I consider very saddening the fact that those who posted a solution didn't know that, even if it's a L1/L2 problem. :(

Guilherme Dela Corte
- 7 years, 7 months ago

I guess this is the intended way, each topping can either be included or excluded on the sundae, hence by the rule of product there are $2^6$ ways.

Jan J.
- 7 years, 7 months ago

I realized that everyone had used casework only after seeing the solutions, so I posted a solution of sorts in the form of a comment in the solution Aditya wrote above.

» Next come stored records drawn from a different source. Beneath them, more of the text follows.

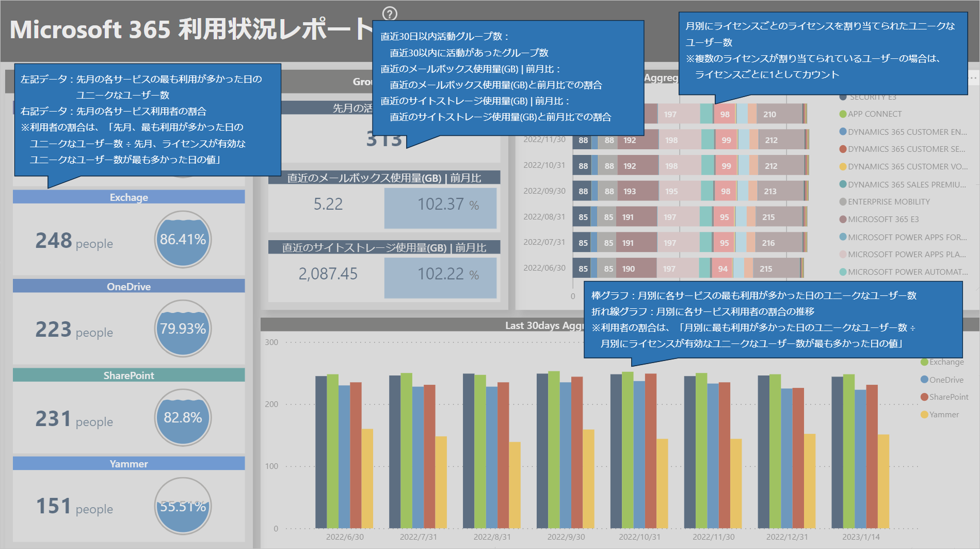Select the Yammer legend marker dot
980x549 pixels.
click(x=924, y=415)
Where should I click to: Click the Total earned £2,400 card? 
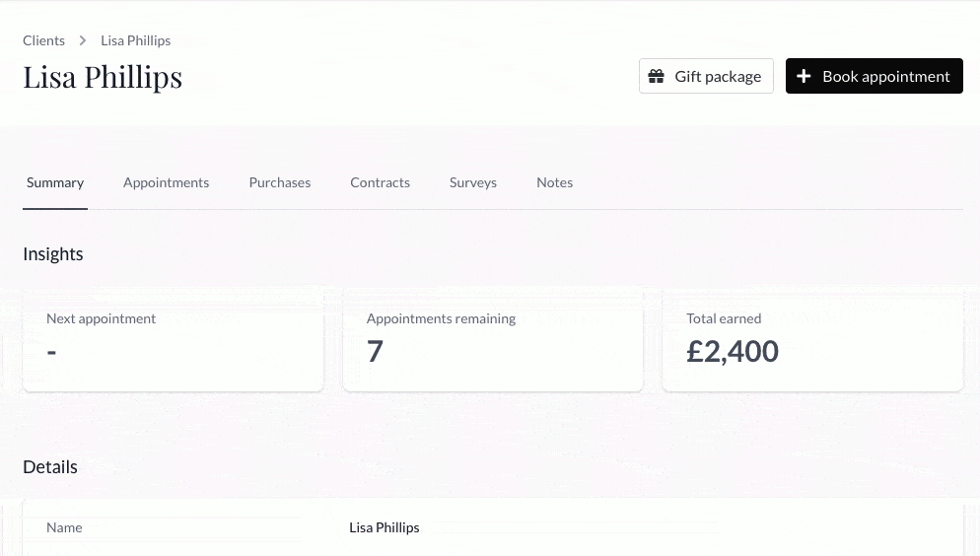pyautogui.click(x=812, y=339)
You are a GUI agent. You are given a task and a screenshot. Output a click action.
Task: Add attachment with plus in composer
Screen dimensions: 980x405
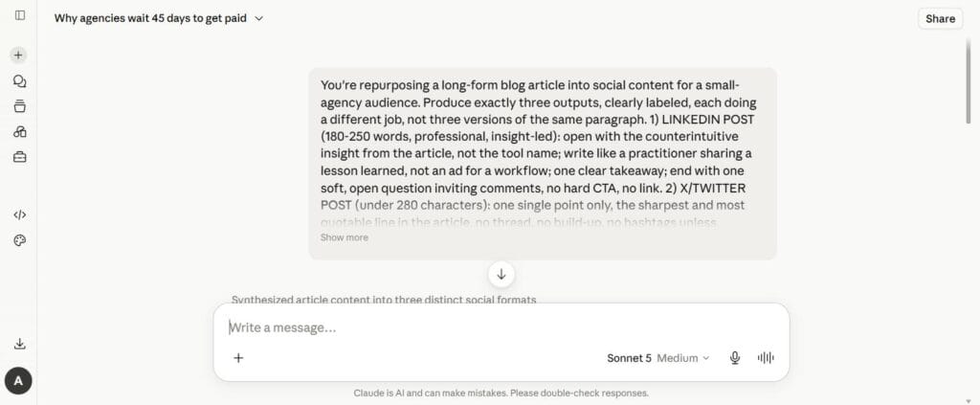pyautogui.click(x=238, y=358)
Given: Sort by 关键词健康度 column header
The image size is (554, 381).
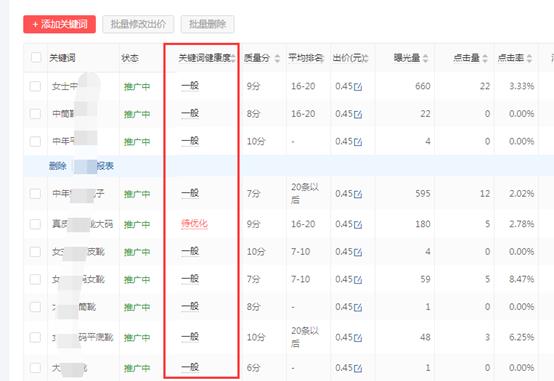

I am quite certain that it works for any value of n(=6 for this question).

Rohan Rao
- 7 years, 7 months ago

Please don't worry about the scroll . There's nothing hidden (!)

Priyansh Sangule
- 7 years, 7 months ago

I don't get the scroll, but thanks anyway.

Pola Forest
- 7 years, 7 months ago

excellent description friend

Absec Panda
- 7 years, 7 months ago

Ways to choose sundae with no toppings = 1

Ways to choose sundae with 1 topping = 6C1 = 6

Ways to choose sundae with 2 toppings = 6C2 = 15

Ways to choose sundae with 3 toppings = 6C3 = 20

Ways to choose sundae with 4 toppings = 6C4 = 15

Ways to choose sundae with 5 toppings = 6C5 = 6

Ways to choose sundae with 6 toppings = 6C6 = 1

Hence, total number of sundaes possible = 1+1+6+15+20+15+6+1 = 64.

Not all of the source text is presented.